Ha convinto Pietrangelo Buttafuoco.
«È stato carinissimo. Ce ne ha presi quattro alla Biennale: due per la ristorazione, uno in biglietteria, uno alla Mostra del cinema al Lido di Venezia».
Invia i reclusi a lavorare persino per i magistrati che li hanno condannati.
«Abbiamo un protocollo d’intesa con il Dap, il Dipartimento dell’amministrazione penitenziaria. Ernesto D’Amico, presidente del Tribunale di Verona, ad aprile ci ha chiesto quattro archivisti. Mi sto dando da fare per accontentare anche il suo collega di Padova».
Ma chi garantisce che i soggetti usciti di prigione righino dritto? «Nessuno. Abbiamo avuto qualche raro infortunio con detenuti che all’esterno hanno ripreso a bere o a drogarsi, come accade peraltro nei posti di lavoro fra molti dipendenti in libertà».
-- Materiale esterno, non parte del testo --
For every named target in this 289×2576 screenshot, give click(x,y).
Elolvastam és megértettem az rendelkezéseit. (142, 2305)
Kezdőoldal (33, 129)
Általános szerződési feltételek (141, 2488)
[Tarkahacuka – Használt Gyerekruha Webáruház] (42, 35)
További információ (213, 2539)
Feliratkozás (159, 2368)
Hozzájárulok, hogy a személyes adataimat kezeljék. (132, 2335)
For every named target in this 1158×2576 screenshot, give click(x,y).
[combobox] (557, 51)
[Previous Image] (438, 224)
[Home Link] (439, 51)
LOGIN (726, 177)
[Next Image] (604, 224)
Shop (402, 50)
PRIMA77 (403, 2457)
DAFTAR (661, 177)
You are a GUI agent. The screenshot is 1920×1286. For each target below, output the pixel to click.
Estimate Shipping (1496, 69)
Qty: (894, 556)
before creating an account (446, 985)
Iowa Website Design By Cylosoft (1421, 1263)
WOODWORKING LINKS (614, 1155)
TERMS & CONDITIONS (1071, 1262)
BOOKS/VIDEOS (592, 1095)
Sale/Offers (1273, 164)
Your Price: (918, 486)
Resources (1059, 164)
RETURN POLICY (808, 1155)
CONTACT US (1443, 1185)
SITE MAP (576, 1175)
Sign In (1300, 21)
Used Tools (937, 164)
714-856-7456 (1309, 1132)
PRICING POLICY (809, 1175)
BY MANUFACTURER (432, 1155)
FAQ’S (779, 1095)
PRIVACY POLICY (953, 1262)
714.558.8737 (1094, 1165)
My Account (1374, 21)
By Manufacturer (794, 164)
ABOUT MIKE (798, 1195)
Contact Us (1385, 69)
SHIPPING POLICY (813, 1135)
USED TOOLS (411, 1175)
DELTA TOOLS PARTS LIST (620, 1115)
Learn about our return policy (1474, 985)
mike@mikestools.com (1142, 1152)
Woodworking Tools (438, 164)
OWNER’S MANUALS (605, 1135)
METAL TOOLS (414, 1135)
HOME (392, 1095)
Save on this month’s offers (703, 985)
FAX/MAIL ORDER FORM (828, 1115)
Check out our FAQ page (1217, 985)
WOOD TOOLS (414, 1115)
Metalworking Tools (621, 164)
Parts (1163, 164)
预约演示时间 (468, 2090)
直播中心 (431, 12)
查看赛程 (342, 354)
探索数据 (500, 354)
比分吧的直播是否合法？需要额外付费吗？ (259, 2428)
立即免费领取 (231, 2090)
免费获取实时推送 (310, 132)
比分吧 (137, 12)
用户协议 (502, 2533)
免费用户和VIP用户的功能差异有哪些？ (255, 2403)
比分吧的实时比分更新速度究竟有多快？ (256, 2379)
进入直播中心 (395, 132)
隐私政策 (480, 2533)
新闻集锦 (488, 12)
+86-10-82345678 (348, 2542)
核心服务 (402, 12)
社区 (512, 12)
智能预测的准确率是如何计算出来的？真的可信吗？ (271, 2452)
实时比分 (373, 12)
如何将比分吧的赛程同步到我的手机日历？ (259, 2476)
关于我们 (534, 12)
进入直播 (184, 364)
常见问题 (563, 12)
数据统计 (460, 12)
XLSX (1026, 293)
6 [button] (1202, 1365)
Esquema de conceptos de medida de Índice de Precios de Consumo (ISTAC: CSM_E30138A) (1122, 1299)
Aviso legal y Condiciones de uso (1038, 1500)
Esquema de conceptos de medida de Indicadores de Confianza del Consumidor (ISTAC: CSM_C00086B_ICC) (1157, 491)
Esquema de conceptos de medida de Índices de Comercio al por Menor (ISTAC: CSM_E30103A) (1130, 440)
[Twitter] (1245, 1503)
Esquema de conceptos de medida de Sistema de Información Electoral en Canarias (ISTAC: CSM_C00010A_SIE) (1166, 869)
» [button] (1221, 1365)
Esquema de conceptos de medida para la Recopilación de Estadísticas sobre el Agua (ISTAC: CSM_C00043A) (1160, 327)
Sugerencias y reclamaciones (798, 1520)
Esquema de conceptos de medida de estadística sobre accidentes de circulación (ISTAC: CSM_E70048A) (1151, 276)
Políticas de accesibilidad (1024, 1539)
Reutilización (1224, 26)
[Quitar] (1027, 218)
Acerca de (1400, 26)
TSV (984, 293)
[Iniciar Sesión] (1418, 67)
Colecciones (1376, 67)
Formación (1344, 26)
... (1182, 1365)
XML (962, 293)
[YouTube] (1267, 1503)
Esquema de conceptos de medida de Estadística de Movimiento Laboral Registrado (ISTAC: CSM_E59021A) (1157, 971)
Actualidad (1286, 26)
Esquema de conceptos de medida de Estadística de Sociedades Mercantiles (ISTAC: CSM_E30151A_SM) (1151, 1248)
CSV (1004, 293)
Non ci sarà qualcuno che ruba?
«Sarò sincera: solo un caso, su quasi 600. Un recluso ha sottratto soldi dalla cassa. È stato scoperto grazie alle telecamere. Ho dovuto riguardare il video più volte, non volevo crederci. Ma quanti furti si consumano nelle aziende?».
Gli stipendi non saranno esaltanti.
«Per 20 ore settimanali, 700 euro. Però se un padre ha tre figli, devo trovargli un lavoro da otto ore quotidiane. Abbiamo appena sistemato un manovale a 1.500 euro mensili, secondo il contratto vigente».
La paga come gli viene corrisposta?
«Giunge alla direzione del carcere, che gliela accredita sul conto personale».
Nessun lavativo che scantona?
«Ci facciamo in quattro perché non accada. Sugli appuntamenti di lavoro non transigo, arrivo a minacciare per scherzo i miei protetti. Gli dico: occhio, io ti offro anche la terza e la quarta chance, se occorre, ma non espormi a brutte figure, altrimenti ti riempio di botte».
Come vi finanziate?
«La sede legale ce l’ho in casa. Per oltre due anni ho anticipato le spese di tasca mia. Agli amici di Seconda Chance spediti nei penitenziari in giro per l’Italia devi pagare la vita, non la benzina. Ci aiutano Banca Intesa Sanpaolo e Fondazione Roma. Sono arrivati contributi da Confcommercio, McDonald’s, Entain. Di gente buona ce n’è ancora tanta, sa?».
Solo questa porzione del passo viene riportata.